WORK TO COMPLETE:
The answer must consist only of the lines from the line with "This screenshot has height=372, width=580." to the line with "Enable Continuous measurement checkbox", both included, exactly as they stand below.

MATERIAL PROVIDED:
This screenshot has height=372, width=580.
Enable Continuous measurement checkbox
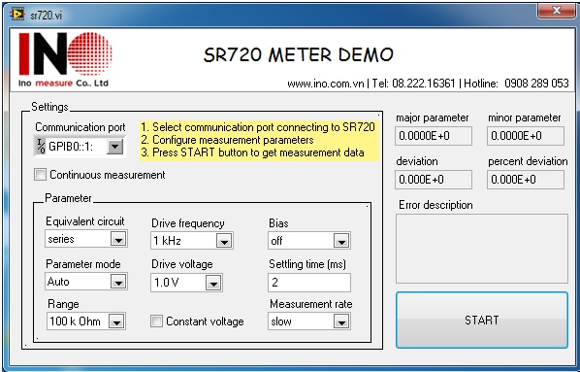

--

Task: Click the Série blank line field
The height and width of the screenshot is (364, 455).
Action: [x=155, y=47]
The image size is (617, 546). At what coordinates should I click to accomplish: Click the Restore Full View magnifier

==

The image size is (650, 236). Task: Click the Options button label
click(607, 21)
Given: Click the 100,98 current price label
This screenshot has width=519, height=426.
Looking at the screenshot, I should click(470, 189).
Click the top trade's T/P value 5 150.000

RESULT OF THIS TASK:
This screenshot has height=372, width=580.
Enable Continuous measurement checkbox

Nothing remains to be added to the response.